TASK OBJECTIVE: Copy out all the data below, swapping in "What should I do to:" wherever "How do I perform:" appears and leaving everything else unchanged.

** Start of INPUT **

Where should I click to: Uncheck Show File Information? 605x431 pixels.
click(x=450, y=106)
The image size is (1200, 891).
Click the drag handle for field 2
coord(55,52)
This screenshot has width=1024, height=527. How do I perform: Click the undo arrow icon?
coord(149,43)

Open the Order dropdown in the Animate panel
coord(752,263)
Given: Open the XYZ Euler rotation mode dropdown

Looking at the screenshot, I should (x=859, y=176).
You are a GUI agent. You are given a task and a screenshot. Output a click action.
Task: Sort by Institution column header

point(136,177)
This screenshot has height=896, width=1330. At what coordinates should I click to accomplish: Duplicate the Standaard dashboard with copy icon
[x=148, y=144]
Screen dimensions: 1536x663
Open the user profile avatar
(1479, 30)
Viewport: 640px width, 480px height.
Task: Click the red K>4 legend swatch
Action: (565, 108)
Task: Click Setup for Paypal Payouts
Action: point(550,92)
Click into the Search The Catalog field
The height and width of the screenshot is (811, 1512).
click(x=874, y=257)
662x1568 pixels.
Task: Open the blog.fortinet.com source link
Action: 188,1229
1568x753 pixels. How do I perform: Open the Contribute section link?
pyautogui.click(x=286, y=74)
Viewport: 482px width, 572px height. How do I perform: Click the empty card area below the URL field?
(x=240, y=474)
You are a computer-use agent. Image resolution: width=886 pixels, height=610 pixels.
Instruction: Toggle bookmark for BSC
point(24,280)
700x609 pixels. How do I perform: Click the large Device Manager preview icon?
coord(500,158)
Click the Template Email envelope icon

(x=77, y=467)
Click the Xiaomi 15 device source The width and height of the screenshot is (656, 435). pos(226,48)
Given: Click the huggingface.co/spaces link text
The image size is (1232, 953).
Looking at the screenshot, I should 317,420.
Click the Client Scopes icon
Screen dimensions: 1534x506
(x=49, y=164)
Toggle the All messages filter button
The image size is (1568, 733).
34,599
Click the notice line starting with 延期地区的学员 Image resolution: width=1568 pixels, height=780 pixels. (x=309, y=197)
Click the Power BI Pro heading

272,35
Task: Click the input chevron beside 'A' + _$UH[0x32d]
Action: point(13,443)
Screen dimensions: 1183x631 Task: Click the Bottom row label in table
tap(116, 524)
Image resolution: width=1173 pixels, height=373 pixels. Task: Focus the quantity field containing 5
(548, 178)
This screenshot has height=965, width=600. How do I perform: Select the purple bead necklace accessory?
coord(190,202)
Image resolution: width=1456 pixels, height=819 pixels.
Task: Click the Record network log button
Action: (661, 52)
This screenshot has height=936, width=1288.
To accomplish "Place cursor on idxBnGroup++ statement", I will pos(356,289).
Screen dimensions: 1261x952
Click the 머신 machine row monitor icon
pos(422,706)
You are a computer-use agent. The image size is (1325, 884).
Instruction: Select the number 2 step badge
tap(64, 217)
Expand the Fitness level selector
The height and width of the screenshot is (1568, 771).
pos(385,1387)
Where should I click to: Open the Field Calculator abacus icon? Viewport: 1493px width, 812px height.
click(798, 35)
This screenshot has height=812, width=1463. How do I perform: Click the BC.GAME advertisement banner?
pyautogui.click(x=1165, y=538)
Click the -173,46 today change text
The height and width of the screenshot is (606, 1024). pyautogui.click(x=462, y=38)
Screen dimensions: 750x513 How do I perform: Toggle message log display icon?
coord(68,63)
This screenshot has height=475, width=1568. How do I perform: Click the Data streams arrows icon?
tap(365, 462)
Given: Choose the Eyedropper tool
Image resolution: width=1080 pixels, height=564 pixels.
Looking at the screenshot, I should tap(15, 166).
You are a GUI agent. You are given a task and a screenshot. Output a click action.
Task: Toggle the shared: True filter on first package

** End of INPUT **

WORKED SOLUTION:
Where should I click to: Uncheck Show File Information? 605x431 pixels.
click(x=450, y=106)
The image size is (1200, 891).
Click the drag handle for field 2
coord(55,52)
This screenshot has width=1024, height=527. What should I do to: Click the undo arrow icon?
coord(149,43)

Open the Order dropdown in the Animate panel
coord(752,263)
Given: Open the XYZ Euler rotation mode dropdown

Looking at the screenshot, I should (x=859, y=176).
You are a GUI agent. You are given a task and a screenshot. Output a click action.
Task: Sort by Institution column header

point(136,177)
This screenshot has height=896, width=1330. At what coordinates should I click to accomplish: Duplicate the Standaard dashboard with copy icon
[x=148, y=144]
Screen dimensions: 1536x663
Open the user profile avatar
(1479, 30)
Viewport: 640px width, 480px height.
Task: Click the red K>4 legend swatch
Action: (565, 108)
Task: Click Setup for Paypal Payouts
Action: point(550,92)
Click into the Search The Catalog field
The height and width of the screenshot is (811, 1512).
click(x=874, y=257)
662x1568 pixels.
Task: Open the blog.fortinet.com source link
Action: 188,1229
1568x753 pixels. What should I do to: Open the Contribute section link?
pyautogui.click(x=286, y=74)
Viewport: 482px width, 572px height. What should I do to: Click the empty card area below the URL field?
(x=240, y=474)
You are a computer-use agent. Image resolution: width=886 pixels, height=610 pixels.
Instruction: Toggle bookmark for BSC
point(24,280)
700x609 pixels. What should I do to: Click the large Device Manager preview icon?
coord(500,158)
Click the Template Email envelope icon

(x=77, y=467)
Click the Xiaomi 15 device source The width and height of the screenshot is (656, 435). pos(226,48)
Given: Click the huggingface.co/spaces link text
The image size is (1232, 953).
Looking at the screenshot, I should 317,420.
Click the Client Scopes icon
Screen dimensions: 1534x506
(x=49, y=164)
Toggle the All messages filter button
The image size is (1568, 733).
34,599
Click the notice line starting with 延期地区的学员 Image resolution: width=1568 pixels, height=780 pixels. (x=309, y=197)
Click the Power BI Pro heading

272,35
Task: Click the input chevron beside 'A' + _$UH[0x32d]
Action: point(13,443)
Screen dimensions: 1183x631 Task: Click the Bottom row label in table
tap(116, 524)
Image resolution: width=1173 pixels, height=373 pixels. Task: Focus the quantity field containing 5
(548, 178)
This screenshot has height=965, width=600. What should I do to: Select the purple bead necklace accessory?
coord(190,202)
Image resolution: width=1456 pixels, height=819 pixels.
Task: Click the Record network log button
Action: (661, 52)
This screenshot has height=936, width=1288.
To accomplish "Place cursor on idxBnGroup++ statement", I will pos(356,289).
Screen dimensions: 1261x952
Click the 머신 machine row monitor icon
pos(422,706)
You are a computer-use agent. The image size is (1325, 884).
Instruction: Select the number 2 step badge
tap(64, 217)
Expand the Fitness level selector
The height and width of the screenshot is (1568, 771).
pos(385,1387)
Where should I click to: Open the Field Calculator abacus icon? Viewport: 1493px width, 812px height.
click(798, 35)
This screenshot has height=812, width=1463. What should I do to: Click the BC.GAME advertisement banner?
pyautogui.click(x=1165, y=538)
Click the -173,46 today change text
The height and width of the screenshot is (606, 1024). pyautogui.click(x=462, y=38)
Screen dimensions: 750x513 What should I do to: Toggle message log display icon?
coord(68,63)
This screenshot has height=475, width=1568. What should I do to: Click the Data streams arrows icon?
tap(365, 462)
Given: Choose the Eyedropper tool
Image resolution: width=1080 pixels, height=564 pixels.
Looking at the screenshot, I should tap(15, 166).
You are a GUI agent. You are given a task and a screenshot. Output a click action.
Task: Toggle the shared: True filter on first package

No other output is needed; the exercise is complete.